Policies.Thompson module¶

The Thompson (Bayesian) index policy.

• By default, it uses a Beta posterior (Policies.Posterior.Beta), one by arm.
• Reference: [Thompson - Biometrika, 1933].
class Policies.Thompson.Thompson(nbArms, posterior=<class 'Policies.Posterior.Beta.Beta'>, lower=0.0, amplitude=1.0, *args, **kwargs)[source]

The Thompson (Bayesian) index policy.

• By default, it uses a Beta posterior (Policies.Posterior.Beta), one by arm.

• Prior is initially flat, i.e., $$a=\alpha_0=1$$ and $$b=\beta_0=1$$.

• A non-flat prior for each arm can be given with parameters a and b, for instance:

nbArms = 2
prior_failures  = a = 100
prior_successes = b = 50
policy = Thompson(nbArms, a=a, b=b)
np.mean([policy.choice() for _ in range(1000)])  # 0.515 ~= 0.5: each arm has same prior!

• A different prior for each arm can be given with parameters params_for_each_posterior, for instance:

nbArms = 2
params0 = { 'a': 10, 'b': 5}  # mean 1/3
params1 = { 'a': 5, 'b': 10}  # mean 2/3
params = [params0, params1]
policy = Thompson(nbArms, params_for_each_posterior=params)
np.mean([policy.choice() for _ in range(1000)])  # 0.9719 ~= 1: arm 1 is better than arm 0 !
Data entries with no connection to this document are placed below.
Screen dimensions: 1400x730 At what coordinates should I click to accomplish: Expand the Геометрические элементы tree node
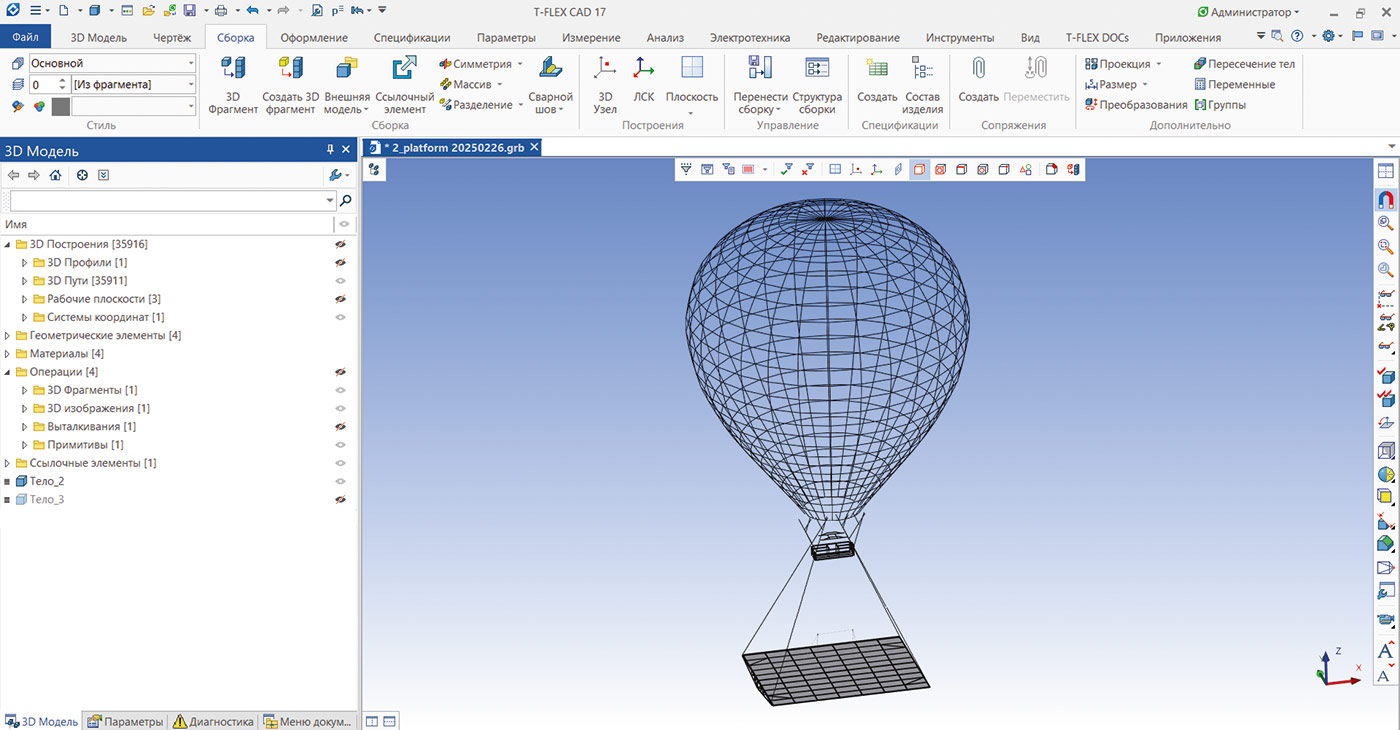8,336
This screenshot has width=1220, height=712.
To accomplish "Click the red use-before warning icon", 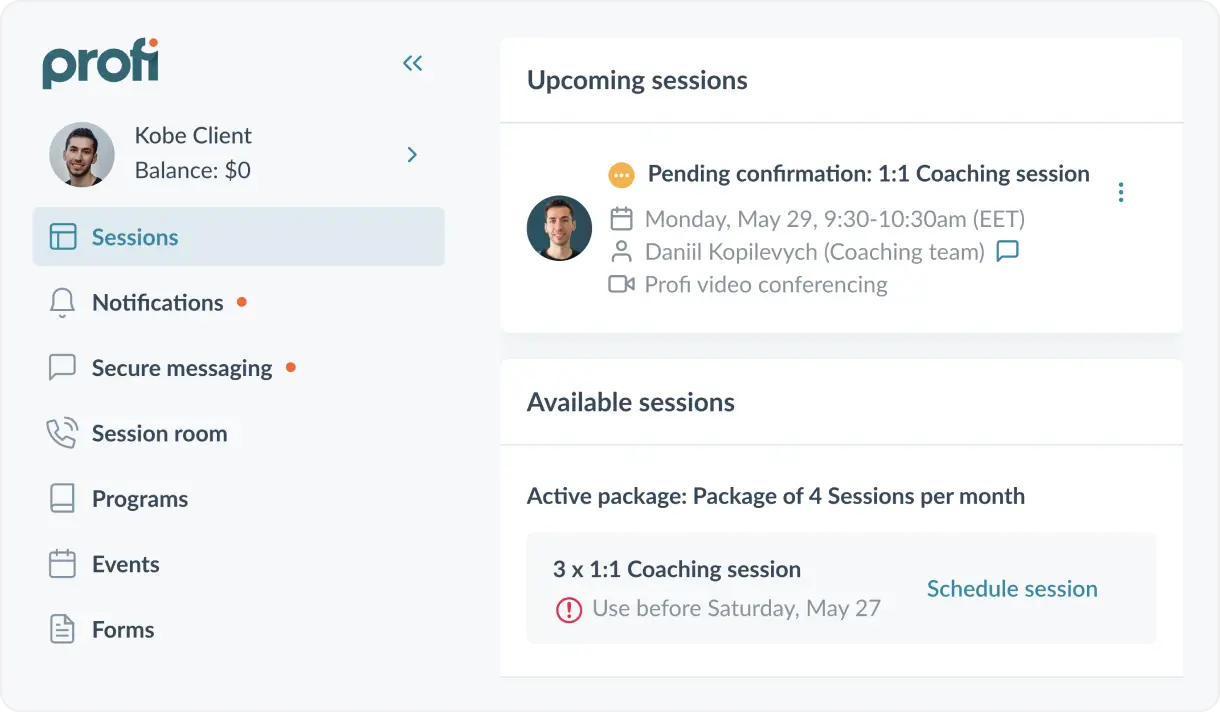I will pyautogui.click(x=569, y=609).
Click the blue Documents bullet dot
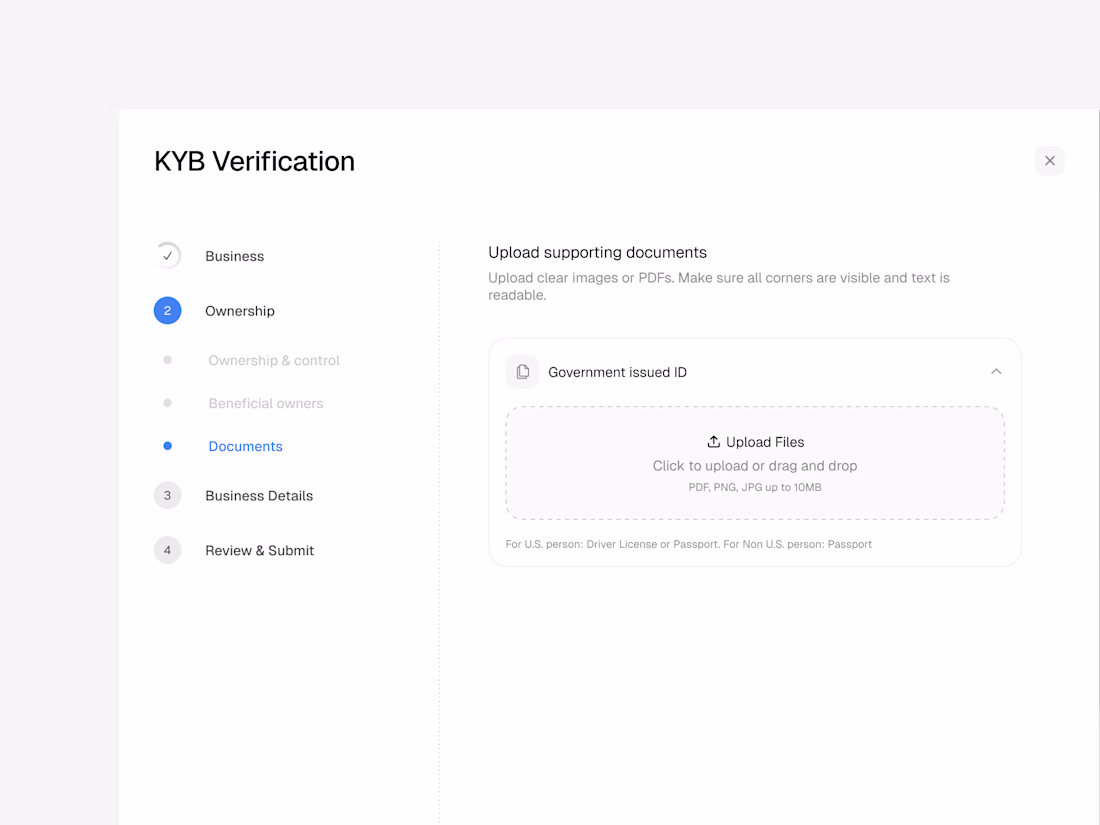The height and width of the screenshot is (825, 1100). click(168, 446)
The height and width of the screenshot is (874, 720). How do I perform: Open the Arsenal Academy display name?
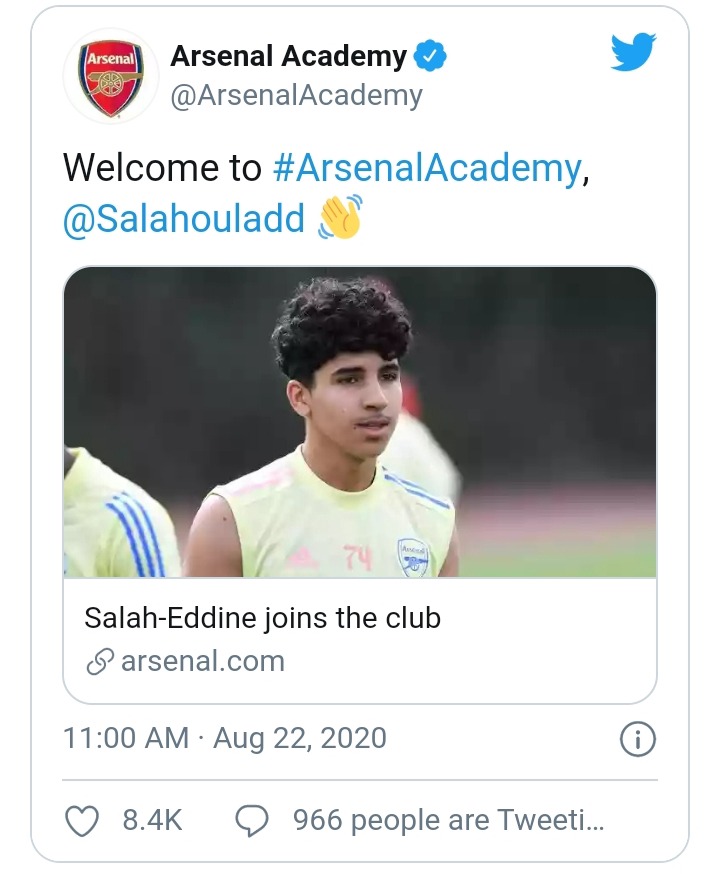(288, 57)
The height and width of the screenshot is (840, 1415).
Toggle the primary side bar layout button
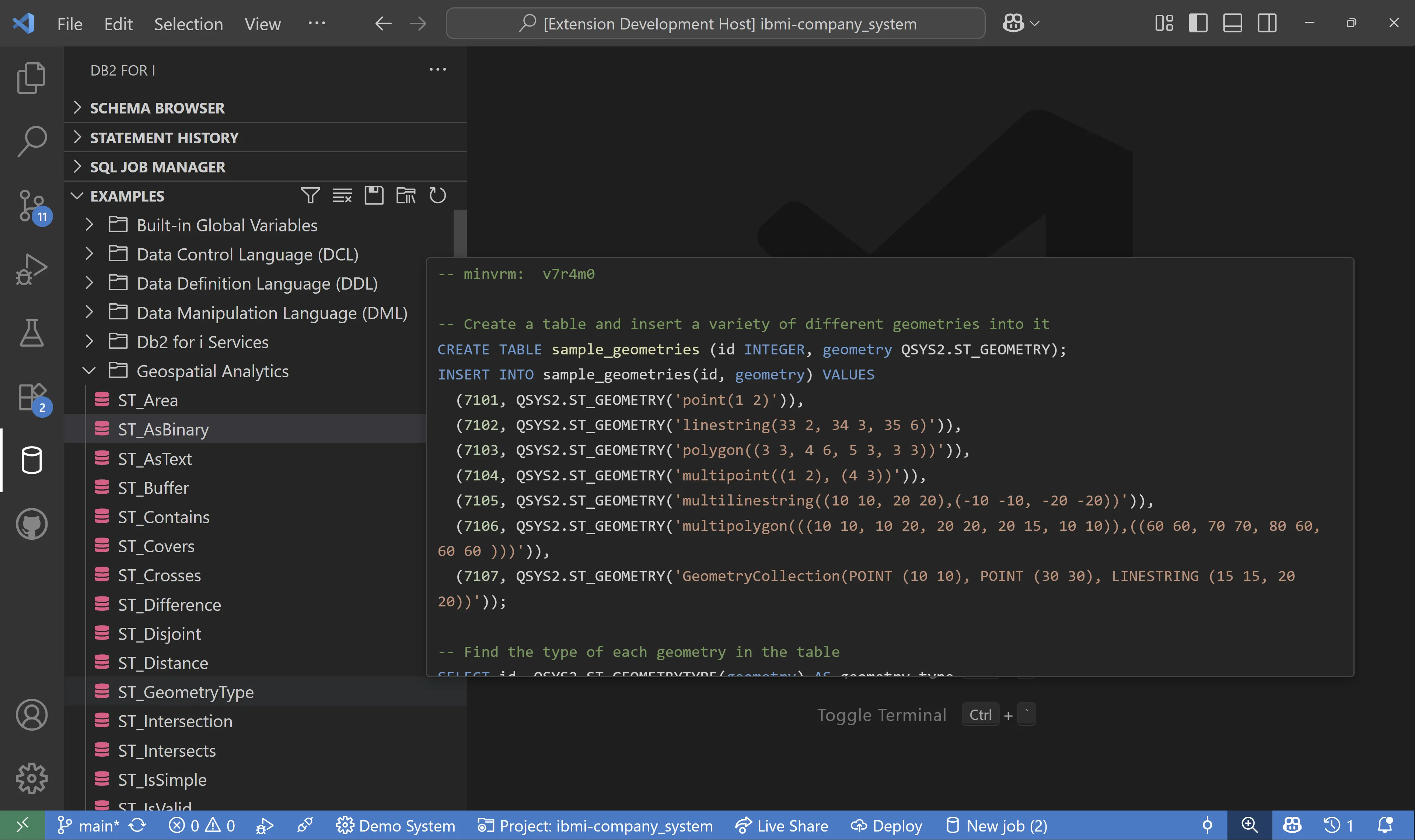click(x=1198, y=23)
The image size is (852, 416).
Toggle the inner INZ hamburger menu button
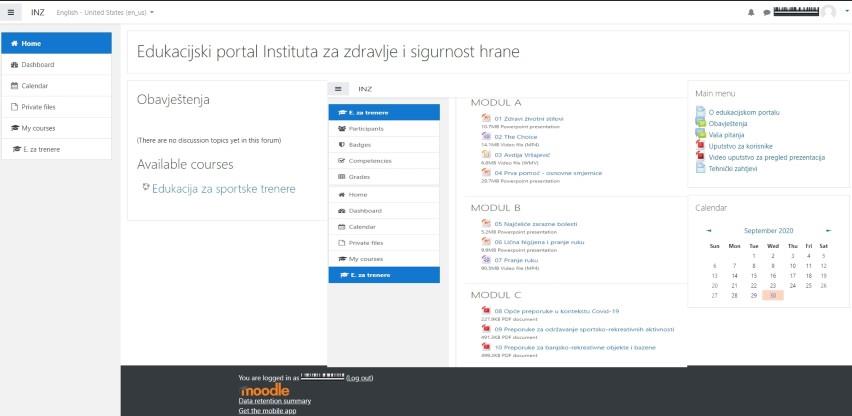click(x=339, y=89)
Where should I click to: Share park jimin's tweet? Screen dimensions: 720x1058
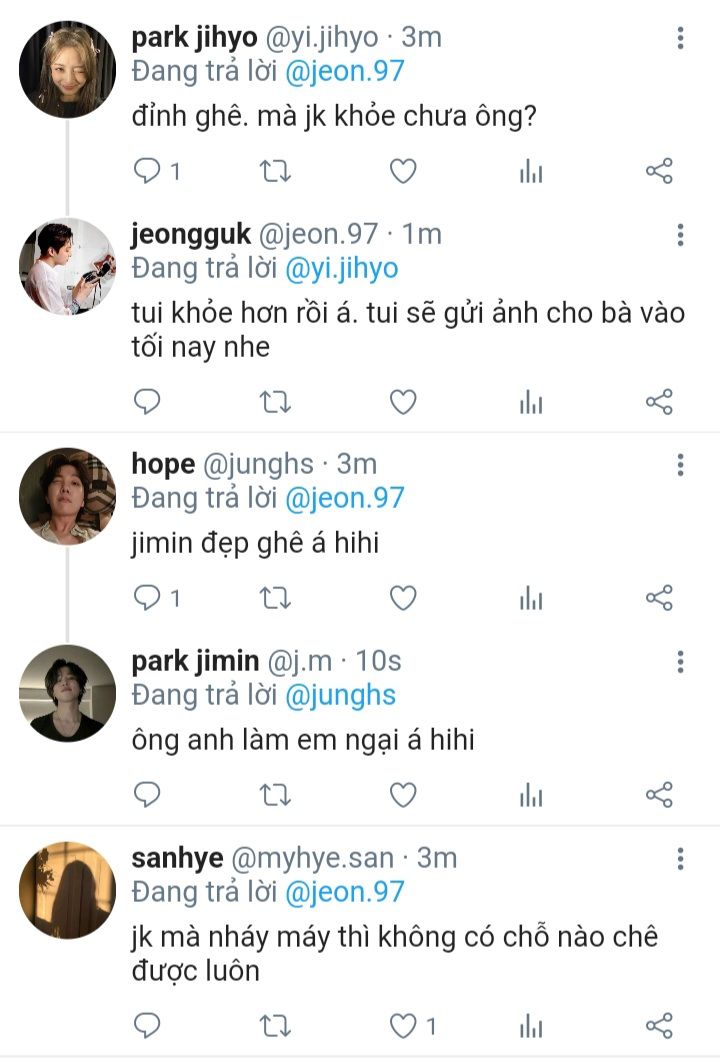pos(659,795)
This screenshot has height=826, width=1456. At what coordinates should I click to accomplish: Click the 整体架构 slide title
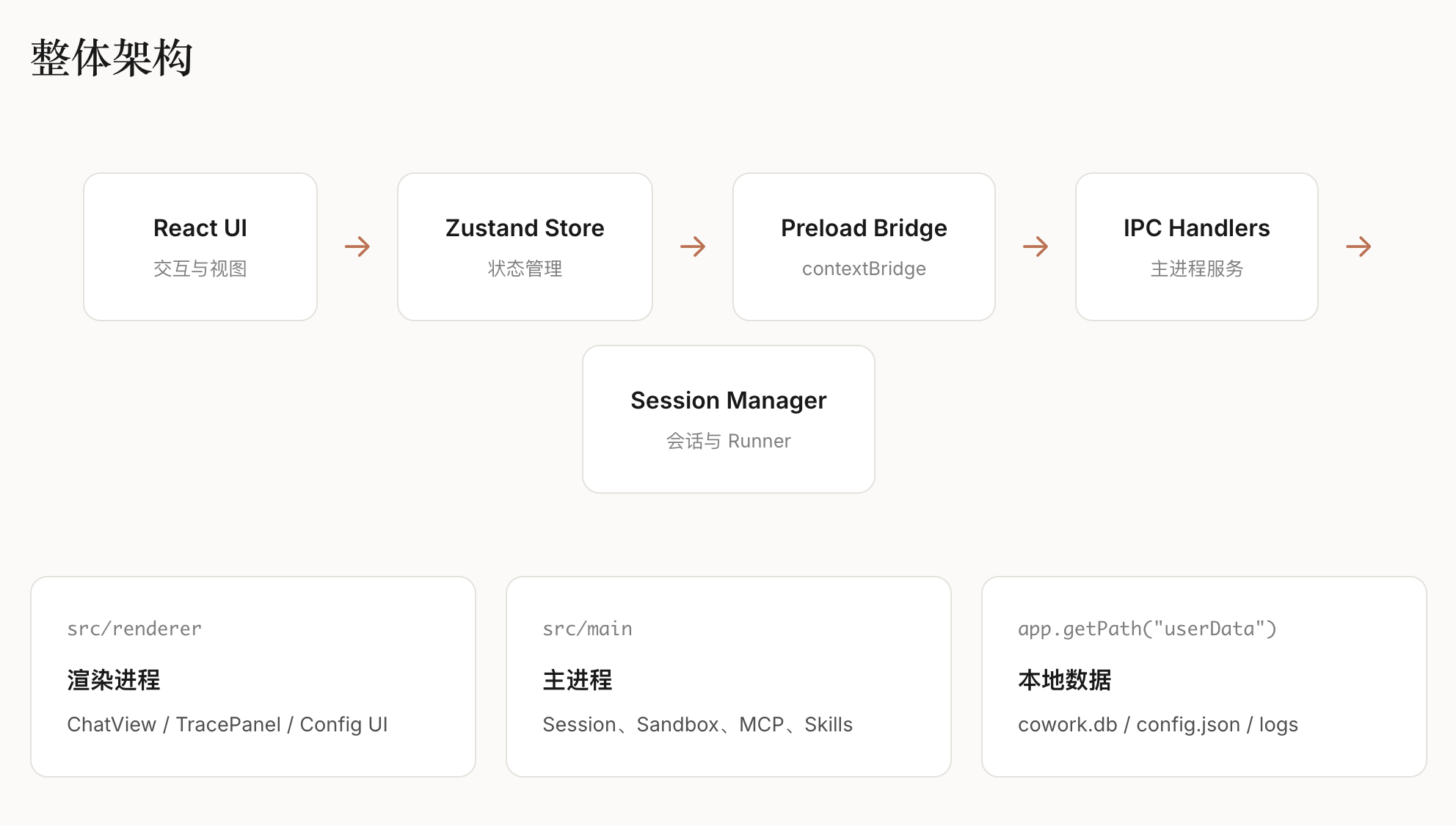point(112,58)
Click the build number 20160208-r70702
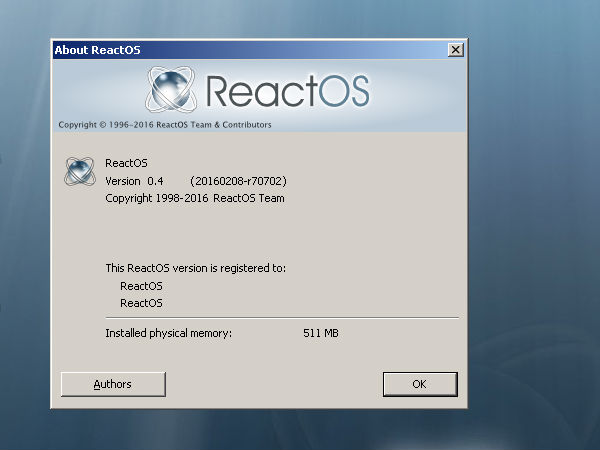This screenshot has width=600, height=450. (x=238, y=181)
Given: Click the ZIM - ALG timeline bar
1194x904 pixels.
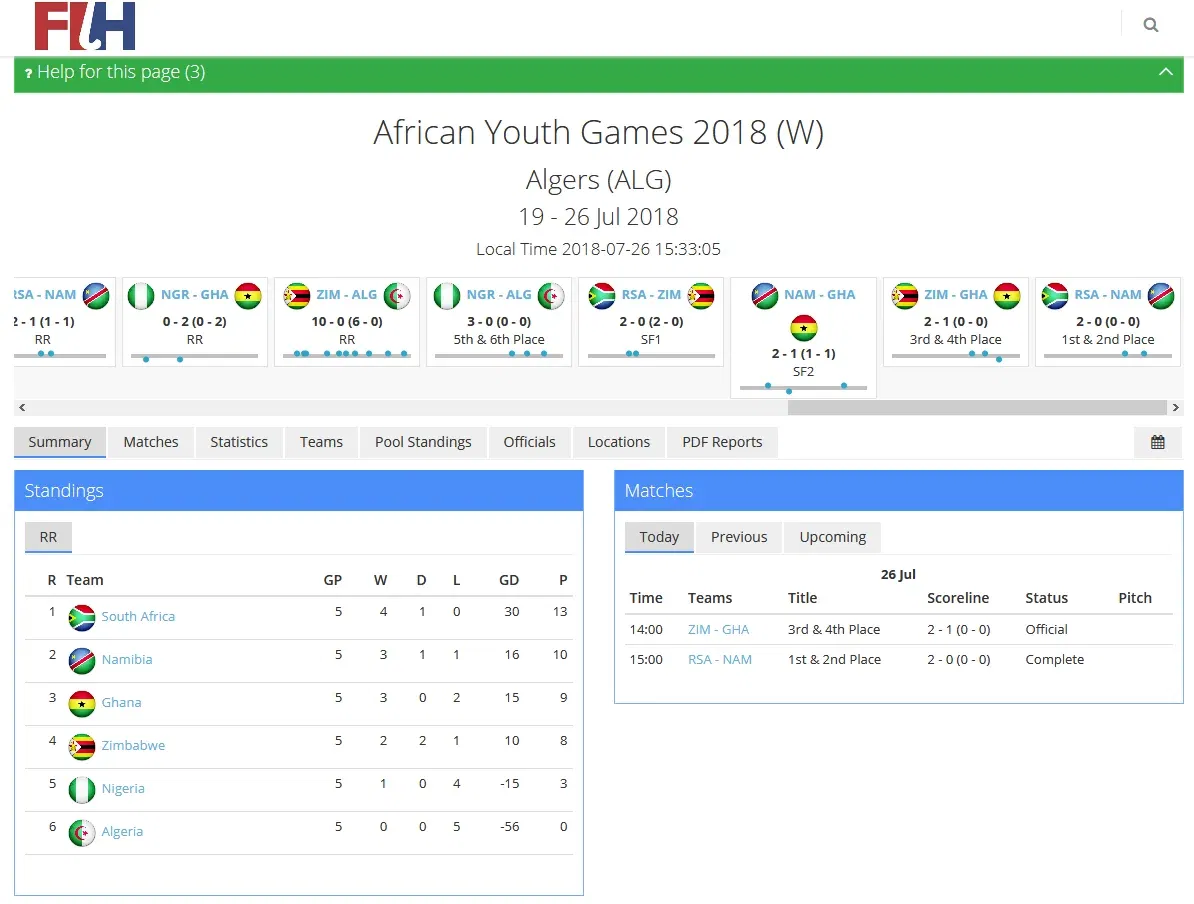Looking at the screenshot, I should 347,354.
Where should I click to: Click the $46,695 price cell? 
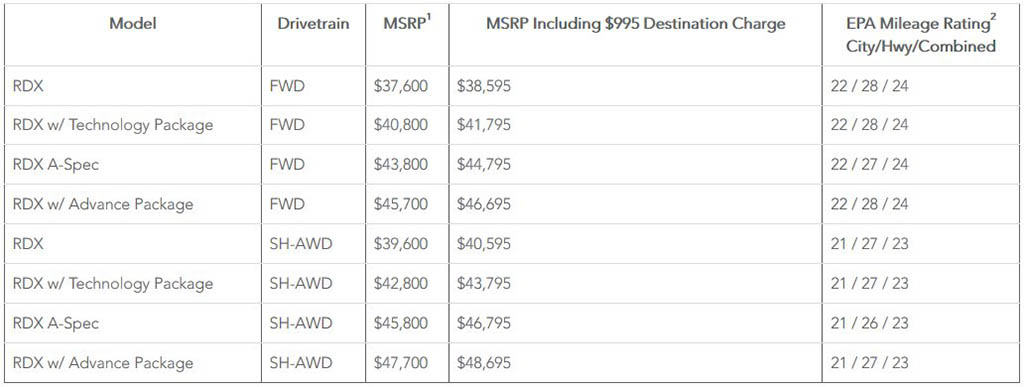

• Reference: [Thompson - Biometrika, 1933].

__str__()[source]

-> str

computeIndex(arm)[source]

Compute the current index, at time t and after $$N_k(t)$$ pulls of arm k, giving $$S_k(t)$$ rewards of 1, by sampling from the Beta posterior:

$\begin{split}A(t) &\sim U(\arg\max_{1 \leq k \leq K} I_k(t)),\\ I_k(t) &\sim \mathrm{Beta}(1 + \tilde{S_k}(t), 1 + \tilde{N_k}(t) - \tilde{S_k}(t)).\end{split}$
__module__ = 'Policies.Thompson'